Pour incarner ce héros, on retrouve Terence Stamp, dans une de ses meilleures performances d’acteur. Respirant le charisme à plein nez, il restitue parfaitement la colère froide de cet homme qui n’a plus rien à perdre. Arme au poing, il va remonter les échelons du trafic jusqu’au puissant Terry Valentine, joué par Peter Fonda. Un baron de la drogue qui, réfugié dans les hauteurs de L.A., se croit intouchable.

Mais “The Limey”, c’est avant tout un travail de réalisation fouillé, et l’affirmation d’un auteur et de son style caractéristique: Steven Soderbergh. On retrouve la patte du cinéaste, notamment dans l’utilisation des filtres et de la saturation des couleurs qu’il adopte dans presque chacun de ses films. Une façon de délimiter les scènes qui nous a parfois agacé dans certaines de ses oeuvres mais qui ici est pertinente. Mais aussi une foule d’idées de construction et de mises en scène pertinentes.

« On n’ouvre pas sa braguette en publique ! »

En quelques minutes, Soderbergh va parfaitement poser les enjeux de cette histoire de revanche. Un montage rapide, une temporalité éclatée au début et des dialogues clairs: il invite le spectateur à recoller les morceaux de l’enquête en même temps que son héros. Il en profite également pour installer très rapidement l’antagoniste principal, et les personnages secondaires. En 15 minutes, tout est clair et il peut dérouler son scénario de manière fluide.
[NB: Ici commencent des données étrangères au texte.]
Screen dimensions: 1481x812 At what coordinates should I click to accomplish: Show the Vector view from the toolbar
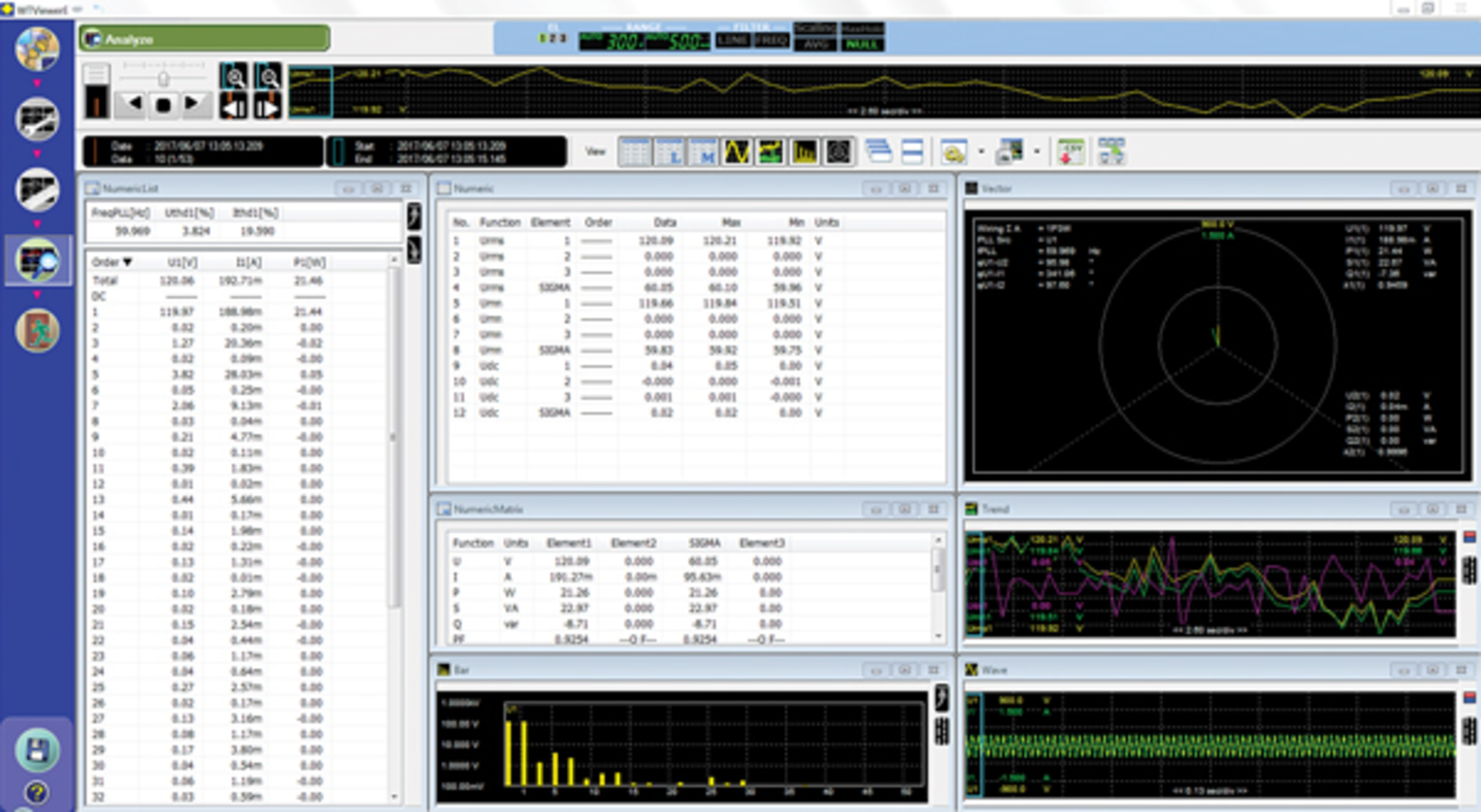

Le cinéaste va également mettre en valeur la Cité des anges de manière sublime. Son travail autour de la lumière naturelle pour nous montrer toutes les facettes de la ville est excellent. Il restitue également la pluralité culturelle de Los Angeles, à travers les personnages qui traversent cette histoire.

En recollant les morceaux du puzzle de l’enquête, il va aussi confronter deux Los Angeles qui existent encore aujourd’hui: celle des gens pauvres, des bas-quartiers, souvent imprégnée de cultures étrangères, comme celui qui deviendra le sidekick de notre héros, Eduardo (Luis Guzman). En face, l’ennemi juré, dans sa somptueuse demeure des hauteurs de la ville, qui étale sa richesse sans retenue, qui délègue, et qui s’inquiète avant tout de son image.

Soderbergh va aussi être malin dans sa façon de développer la relation entre le héros et sa défunte fille: d’une part grâce à des flashbacks le plus souvent extrêmement courts, que le réalisateur sème au long du film. D’autre part en proposant des personnages féminins qui semble presque être des réminiscences de ce qu’a été la jeune femme. La fille de Wilson fatalement absente dans le déroulé de l’histoire est pourtant omniprésente.

Le jeu du cinéaste avec le cadrage est aussi intéressant. Parfois, il va utiliser le hors-champ et la violence simplement traduite par le bruit des armes à feu. D’autres fois, il va installer l’antagoniste principal et ses préoccupations futiles au premier plan, tandis que notre héros étale sa colère en arrière plan. Une réalisation salvatrice car le scénario reste assez simple.

Peut-être même un peu trop: première preuve, le film est très court. Volonté de rythme effréné de Soderbergh, mais aussi les limites d’une histoire qui se conclue rapidement. Deuxième preuve: si ce père vengeur nous prend aux tripes, on ne tirera pas de grandes leçons philosophiques de ce thriller qui prend parfois l’aspect d’un film d’action. Peu de surprises peu de rebondissements, mais une réalisation pertinente qui permet de passer un moment agréable.

Avec une histoire simple, Soderbergh peut affirmer sa patte. C’est l’un des films les plus parlants de son style caractéristique. On se remémorera aussi ce duel, entre deux hommes que tout oppose, incarnés par deux acteurs charismatiques à souhait. “The Limey” est un film sans grande originalité scénaristique, mais visuellement pertinent. Un moment agréable sans écueils majeurs.